■ **WHAT YOU SHOULD DO**: Your task is to transcribe the entries below exactly, from their first line down to the line containing "The width and height of the screenshot is (1080, 716).", and to stop there.

↓

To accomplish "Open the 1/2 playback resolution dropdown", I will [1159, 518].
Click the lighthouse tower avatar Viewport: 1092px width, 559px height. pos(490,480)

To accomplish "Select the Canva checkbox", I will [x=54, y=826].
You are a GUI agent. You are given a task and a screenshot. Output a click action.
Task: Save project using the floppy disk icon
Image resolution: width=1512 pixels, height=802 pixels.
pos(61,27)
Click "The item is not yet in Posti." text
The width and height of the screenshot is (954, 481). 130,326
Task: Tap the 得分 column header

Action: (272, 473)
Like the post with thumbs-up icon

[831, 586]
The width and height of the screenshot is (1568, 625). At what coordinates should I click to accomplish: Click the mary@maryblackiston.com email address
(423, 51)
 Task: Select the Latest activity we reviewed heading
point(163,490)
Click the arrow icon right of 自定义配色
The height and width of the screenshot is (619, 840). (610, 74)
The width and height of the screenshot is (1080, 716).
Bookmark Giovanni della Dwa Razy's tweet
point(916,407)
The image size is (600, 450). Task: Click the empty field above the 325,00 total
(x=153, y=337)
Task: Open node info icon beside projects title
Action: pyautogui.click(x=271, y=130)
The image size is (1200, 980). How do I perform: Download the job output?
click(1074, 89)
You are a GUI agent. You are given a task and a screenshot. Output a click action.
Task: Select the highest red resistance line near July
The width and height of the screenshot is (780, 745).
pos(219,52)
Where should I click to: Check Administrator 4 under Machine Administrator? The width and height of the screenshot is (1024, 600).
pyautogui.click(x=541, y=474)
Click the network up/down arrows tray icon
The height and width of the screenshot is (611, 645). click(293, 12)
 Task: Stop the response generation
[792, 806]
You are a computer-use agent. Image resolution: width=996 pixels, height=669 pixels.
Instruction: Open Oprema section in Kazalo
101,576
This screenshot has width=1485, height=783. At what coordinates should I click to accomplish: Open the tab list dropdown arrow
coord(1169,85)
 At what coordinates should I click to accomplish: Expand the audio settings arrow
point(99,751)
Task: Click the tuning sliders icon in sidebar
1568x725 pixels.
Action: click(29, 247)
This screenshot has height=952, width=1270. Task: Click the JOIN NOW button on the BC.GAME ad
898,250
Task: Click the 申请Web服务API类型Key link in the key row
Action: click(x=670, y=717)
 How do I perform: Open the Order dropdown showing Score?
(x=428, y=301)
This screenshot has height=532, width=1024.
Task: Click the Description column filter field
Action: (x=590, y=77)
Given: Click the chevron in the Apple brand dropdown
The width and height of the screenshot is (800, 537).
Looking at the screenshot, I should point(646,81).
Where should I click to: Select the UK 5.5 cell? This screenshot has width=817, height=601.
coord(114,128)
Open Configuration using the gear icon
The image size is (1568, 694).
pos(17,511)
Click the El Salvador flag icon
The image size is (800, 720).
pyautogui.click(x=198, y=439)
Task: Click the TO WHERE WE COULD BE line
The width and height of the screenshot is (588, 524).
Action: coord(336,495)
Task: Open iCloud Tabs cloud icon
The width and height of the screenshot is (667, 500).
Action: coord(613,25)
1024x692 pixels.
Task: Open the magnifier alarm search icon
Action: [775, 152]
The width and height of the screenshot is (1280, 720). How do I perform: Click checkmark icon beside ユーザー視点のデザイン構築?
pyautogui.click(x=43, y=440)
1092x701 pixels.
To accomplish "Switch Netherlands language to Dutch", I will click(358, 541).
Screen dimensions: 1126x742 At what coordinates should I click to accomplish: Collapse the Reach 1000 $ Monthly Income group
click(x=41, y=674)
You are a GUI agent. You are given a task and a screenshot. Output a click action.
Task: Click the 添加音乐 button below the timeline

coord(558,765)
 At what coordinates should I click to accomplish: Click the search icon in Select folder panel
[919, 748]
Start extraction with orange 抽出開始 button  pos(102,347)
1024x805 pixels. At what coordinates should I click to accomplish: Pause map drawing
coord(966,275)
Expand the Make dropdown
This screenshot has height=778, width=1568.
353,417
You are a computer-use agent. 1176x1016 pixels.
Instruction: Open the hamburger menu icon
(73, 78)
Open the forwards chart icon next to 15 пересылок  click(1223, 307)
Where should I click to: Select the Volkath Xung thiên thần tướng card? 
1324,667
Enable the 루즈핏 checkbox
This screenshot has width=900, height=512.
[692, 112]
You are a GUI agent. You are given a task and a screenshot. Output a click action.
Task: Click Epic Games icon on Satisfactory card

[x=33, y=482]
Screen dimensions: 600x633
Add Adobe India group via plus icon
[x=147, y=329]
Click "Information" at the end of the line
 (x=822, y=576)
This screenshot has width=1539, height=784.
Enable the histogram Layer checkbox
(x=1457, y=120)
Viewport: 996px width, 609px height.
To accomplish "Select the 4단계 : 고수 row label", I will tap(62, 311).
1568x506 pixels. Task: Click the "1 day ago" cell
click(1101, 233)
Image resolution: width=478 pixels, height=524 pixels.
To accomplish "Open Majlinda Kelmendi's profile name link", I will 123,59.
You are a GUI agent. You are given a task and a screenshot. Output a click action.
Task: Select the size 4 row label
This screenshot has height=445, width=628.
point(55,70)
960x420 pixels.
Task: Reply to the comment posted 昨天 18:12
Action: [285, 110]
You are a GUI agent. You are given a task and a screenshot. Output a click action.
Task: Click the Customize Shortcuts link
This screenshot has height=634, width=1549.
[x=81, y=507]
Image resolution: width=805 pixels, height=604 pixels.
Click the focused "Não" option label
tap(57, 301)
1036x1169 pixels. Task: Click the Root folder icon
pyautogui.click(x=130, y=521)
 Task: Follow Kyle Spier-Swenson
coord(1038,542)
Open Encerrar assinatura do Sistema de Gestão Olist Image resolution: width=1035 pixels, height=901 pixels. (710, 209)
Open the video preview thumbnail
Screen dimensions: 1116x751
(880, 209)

↑

■ **TASK SOLUTION**:
To accomplish "Open the 1/2 playback resolution dropdown", I will [1159, 518].
Click the lighthouse tower avatar Viewport: 1092px width, 559px height. pos(490,480)

To accomplish "Select the Canva checkbox", I will [x=54, y=826].
You are a GUI agent. You are given a task and a screenshot. Output a click action.
Task: Save project using the floppy disk icon
Image resolution: width=1512 pixels, height=802 pixels.
pos(61,27)
Click "The item is not yet in Posti." text
The width and height of the screenshot is (954, 481). 130,326
Task: Tap the 得分 column header

Action: (272, 473)
Like the post with thumbs-up icon

[831, 586]
The width and height of the screenshot is (1568, 625). At what coordinates should I click to accomplish: Click the mary@maryblackiston.com email address
(423, 51)
 Task: Select the Latest activity we reviewed heading
point(163,490)
Click the arrow icon right of 自定义配色
The height and width of the screenshot is (619, 840). (610, 74)
The width and height of the screenshot is (1080, 716).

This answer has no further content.